Ses vers (les _Satires_ et les _Couleuvres_) sont intéressants, souvent très beaux. Mais, quand ils le sont, c'est généralement à la façon de très belle prose. C'était le caprice d'un esprit curieusement «traditionaliste» que de ressusciter ainsi la vieille satire en vers, après que le lyrisme romantique avait ruiné les «petits genres» et que le journalisme les avait rendus inutiles. Veuillot procède des versificateurs du XVIIe et du XVIIIe siècle, avec, seulement, une rime plus nourrie, un vocabulaire plus riche, un peu plus d'images et, comme il était naturel, l'accent d'aujourd'hui. Toutefois vous trouverez, du moins dans la première partie des _Satires_, un rien de pédantisme classique, trop de métaphores héritées des satires littéraires de Boileau, trop de «sifflets» et le pli trop fréquent de renvoyer les mauvais auteurs sur les quais ou chez l'épicier. En revanche,--et cela surtout dans les _Couleuvres_ et dans les poésies du premier volume de _Çà et là_,--de beaux coups d'aile, un peu brefs; quelques sonnets merveilleux de relief et d'énergie incisive; une abondance de vers-proverbes, ou de «vers dorés». Que dites-vous de ceux-ci (_À un jeune homme_):

Prends garde, en les aimant, d'aimer l'amour des hommes: Combats en pardonnant, mais toutefois combats.
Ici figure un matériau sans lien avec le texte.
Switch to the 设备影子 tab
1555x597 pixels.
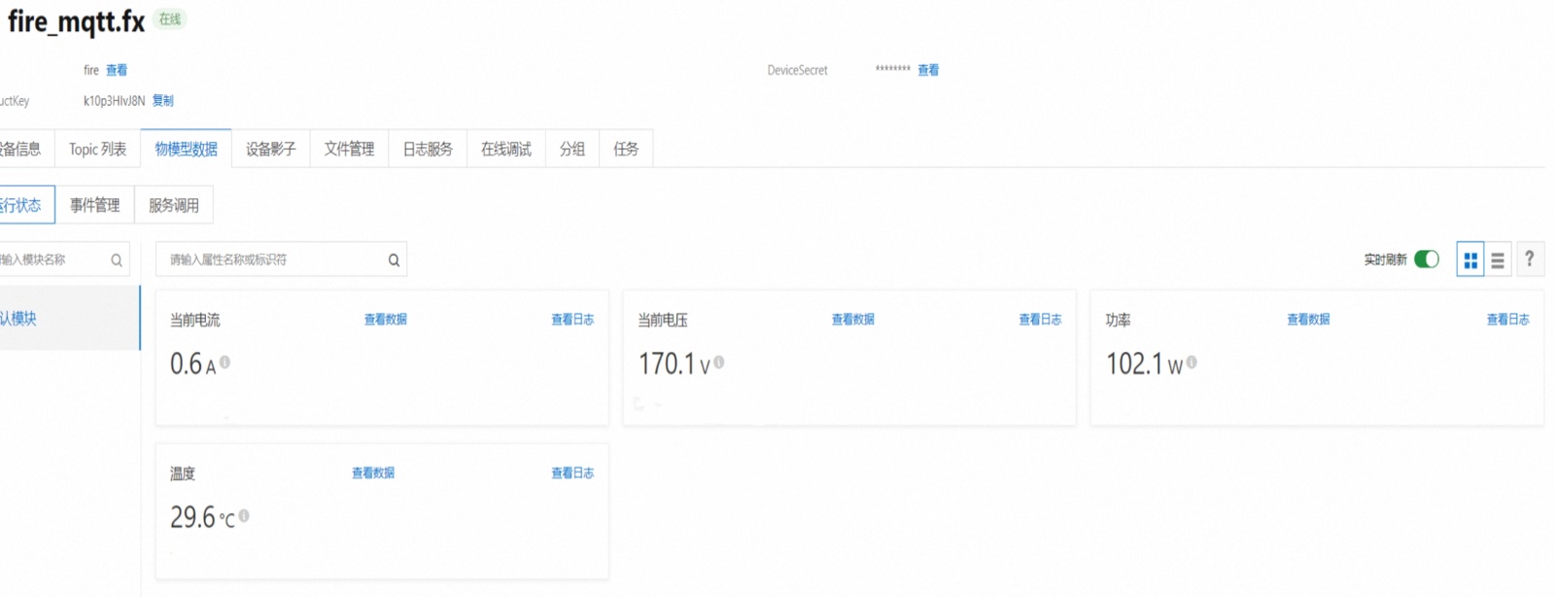coord(270,149)
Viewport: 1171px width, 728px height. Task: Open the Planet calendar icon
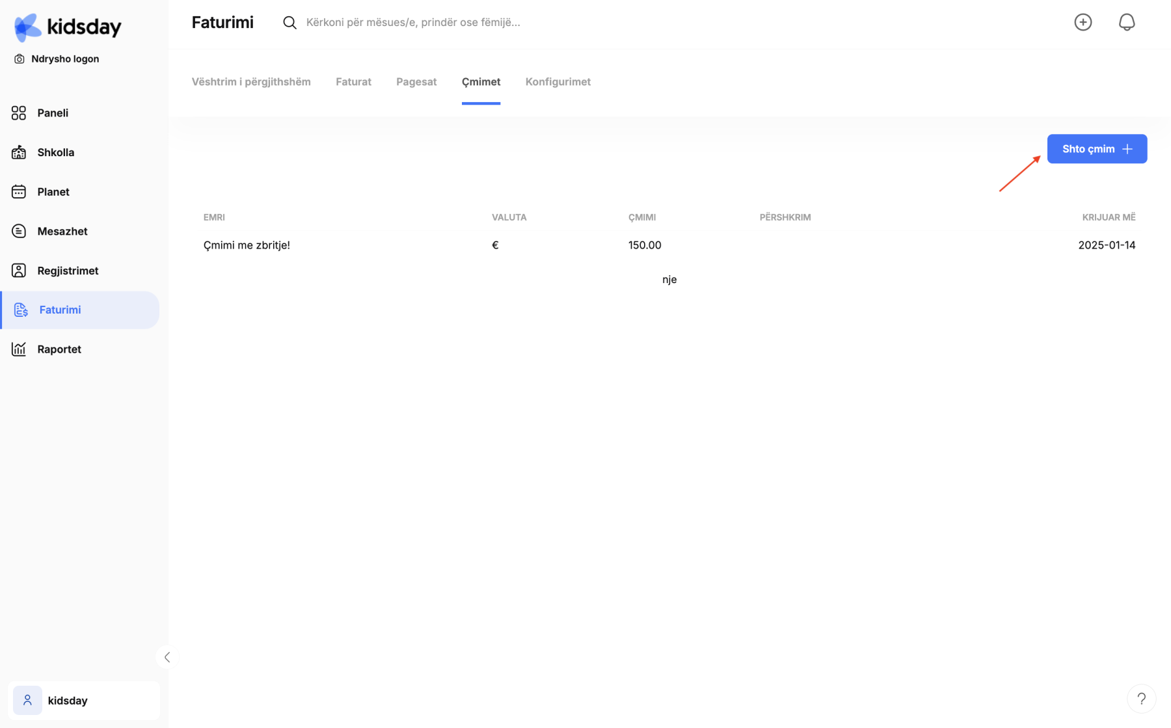pos(19,192)
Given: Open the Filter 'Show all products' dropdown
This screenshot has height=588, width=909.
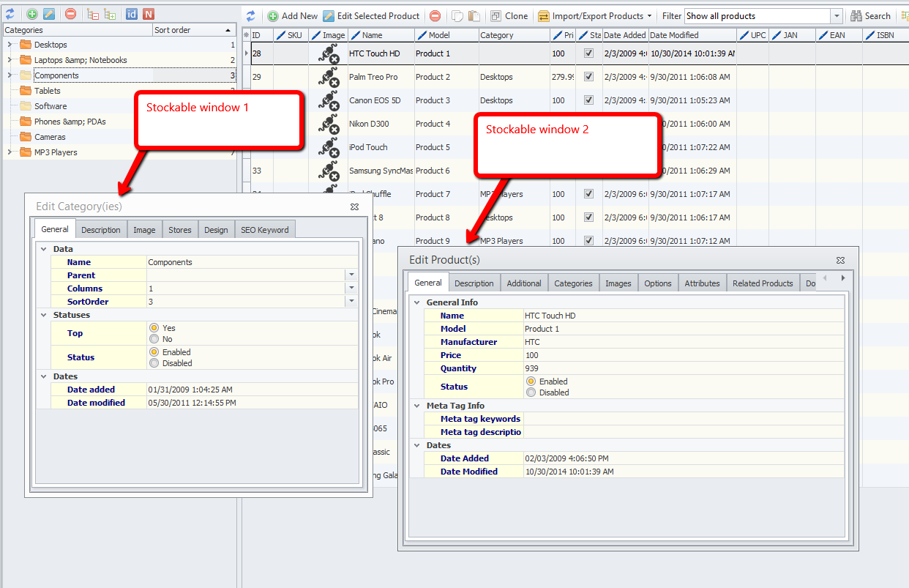Looking at the screenshot, I should click(837, 15).
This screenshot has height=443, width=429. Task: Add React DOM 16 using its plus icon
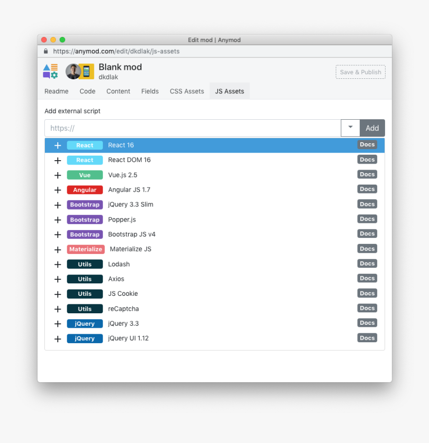57,160
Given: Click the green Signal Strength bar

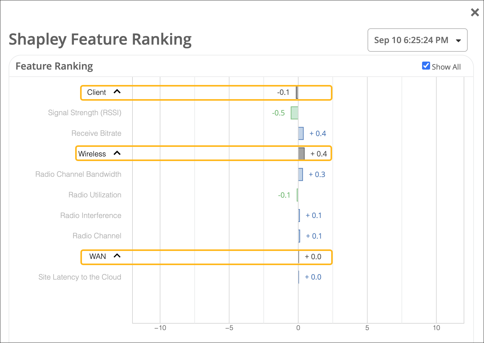Looking at the screenshot, I should 295,113.
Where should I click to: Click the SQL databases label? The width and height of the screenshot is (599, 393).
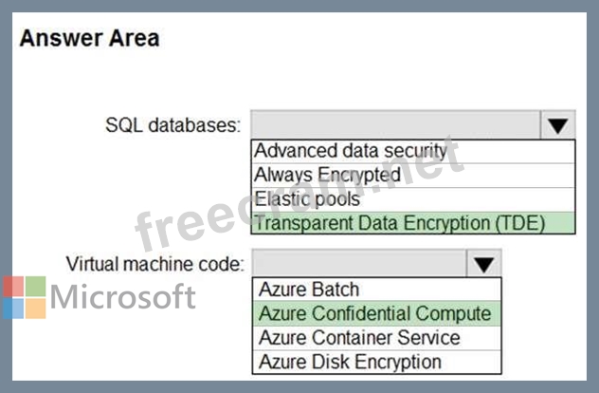(173, 125)
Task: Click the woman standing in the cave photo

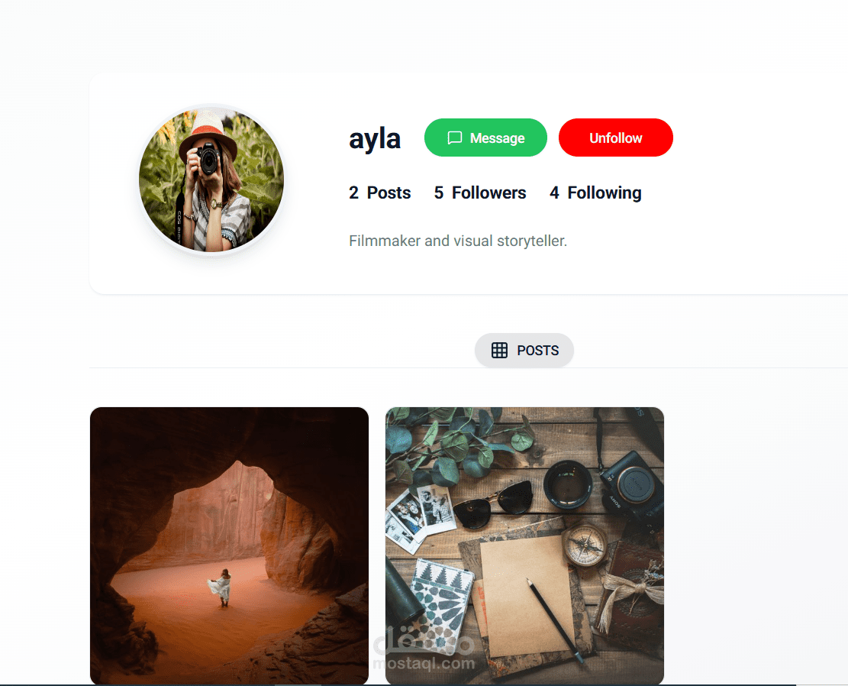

En somme, exception faite pour trois ou quatre pièces (_la Pâle jeune Veuve_..., _J'ai passé quarante ans_..., _le Cyprès_, et l'admirable _Épitaphe_), c'est plutôt dans sa prose que Veuillot est proprement poète, souvent grand poète. Il est remarquable qu'une de ses meilleures pages en vers soit celle où il définit la prose, page succulente et que Sainte-Beuve prisait si haut:

Ô prose! mâle outil et bons aux fortes mains!...

Ajoutez que Veuillot ne s'en faisait pas accroire. Il parle de sa manie rimante avec un mélange de modestie à demi sincère et d'inquiétude tout à fait plaisante et «gentille».

Romancier, il était fort empêché et se chargeait lui-même de prohibitions et de chaînes. D'abord, il n'avait aucune illusion sur l'amour. «Tout ce que j'ai pu observer de cette fameuse passion de l'amour, tant célébrée, me persuade que sa forme la plus fréquente et la plus saisissable est la jalousie... L'amour est, au fond, un très vif sentiment d'adoration pour soi-même...» Il croyait d'autre part que, si on lisait moins de romans, il y aurait, heureusement, moins d'amoureux. Mais au reste il savait le pouvoir contagieux de presque toutes les peintures des passions humaines. Ainsi, il se retranchait volontairement la plus grande part de la matière ordinaire des romans et des drames. Il se condamnait au roman chrétien, au roman d'édification.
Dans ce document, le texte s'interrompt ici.